◆ **Alıntı metin**:

• • • • •

Oylarda merkeze kayış
İspanya sandığa giderken, iktidarı belirleyeceklerin, sağ ve solda “daha uçlardaki” partiler olacağı düşünülüyordu. Aşırı sağ Vox ve sol/ilerici platform Sumar’ın, ülkede siyasi dengeleri belirleyeceği öngörülse de, her ikisi de beklenenden düşük oy toplayabildi. Vox gibi Sumar da, yüzde 12 seviyesinde kaldı.
 
28 Mayıs’taki yerel seçimlerde, PP ve Vox’un beklenenden iyi performans göstermesi, sol partilerin elindeki yerel yönetimlerin bir kısmını da kazanması, “Sağ/Mavi Tsunami” olarak nitelenmişti. Yerel seçimlerin sonuçları PSOE iktidarının başbakanı Pedro Sánchez de, Aralık’taki seçimleri Temmuz’a çekmeye zorlamıştı.

• • • • •

◆ **Toplanan veriler**:

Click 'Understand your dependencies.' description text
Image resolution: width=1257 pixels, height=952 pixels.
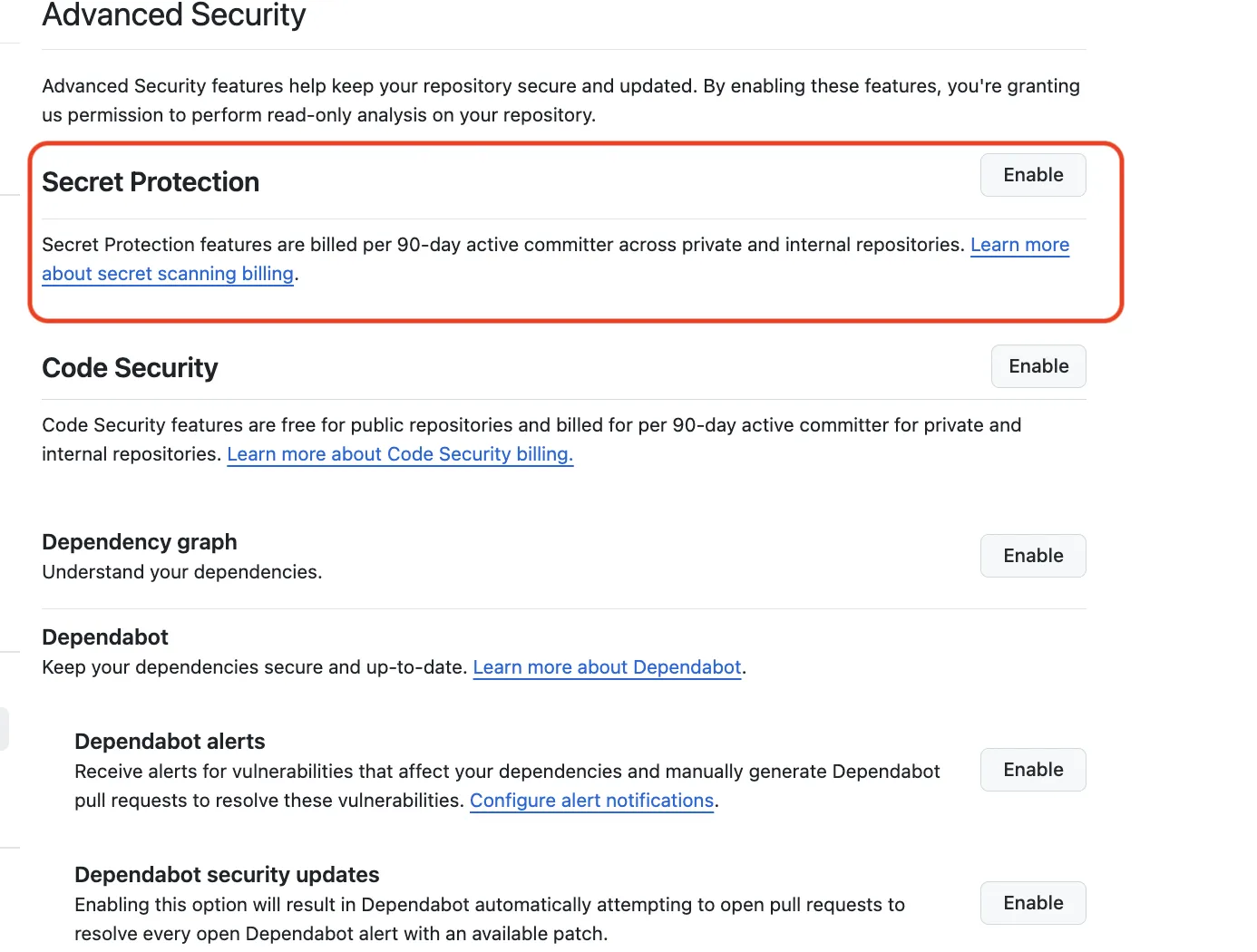click(x=182, y=572)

• • • • •

◆ **Yapılacaklar listesi**:
[1] İspanya seçimleriyle ilgili metne göre Vox ve Sumar yüzde kaç seviyesinde kaldı?
[2] İspanya seçimleri metnindeki "İspanya sandığa giderken" diye başlayan paragrafı, ana bilgilerini koruyarak daha kısa biçimde yeniden yazar mısın?
[3] İspanya seçimleri metninde "Oylarda merkeze kayış" ile "Temmuz’a çekmeye zorlamıştı." arasındaki kısmı, her iki ifade de dahil olmak üzere, hiçbir değişiklik yapmadan çıktı olarak verir misin?

◆ **Görev çözümleri**:
[1] Her ikisi de yüzde 12 seviyesinde kaldı.

[2] Seçim öncesinde İspanya'da iktidarı sağ ve soldaki daha uç partilerin belirleyeceği düşünülüyordu. Ancak aşırı sağ Vox da sol/ilerici platform Sumar da beklenenden düşük oy aldı ve yüzde 12 seviyesinde kaldı.

[3]
Oylarda merkeze kayış
İspanya sandığa giderken, iktidarı belirleyeceklerin, sağ ve solda “daha uçlardaki” partiler olacağı düşünülüyordu. Aşırı sağ Vox ve sol/ilerici platform Sumar’ın, ülkede siyasi dengeleri belirleyeceği öngörülse de, her ikisi de beklenenden düşük oy toplayabildi. Vox gibi Sumar da, yüzde 12 seviyesinde kaldı.
 
28 Mayıs’taki yerel seçimlerde, PP ve Vox’un beklenenden iyi performans göstermesi, sol partilerin elindeki yerel yönetimlerin bir kısmını da kazanması, “Sağ/Mavi Tsunami” olarak nitelenmişti. Yerel seçimlerin sonuçları PSOE iktidarının başbakanı Pedro Sánchez de, Aralık’taki seçimleri Temmuz’a çekmeye zorlamıştı.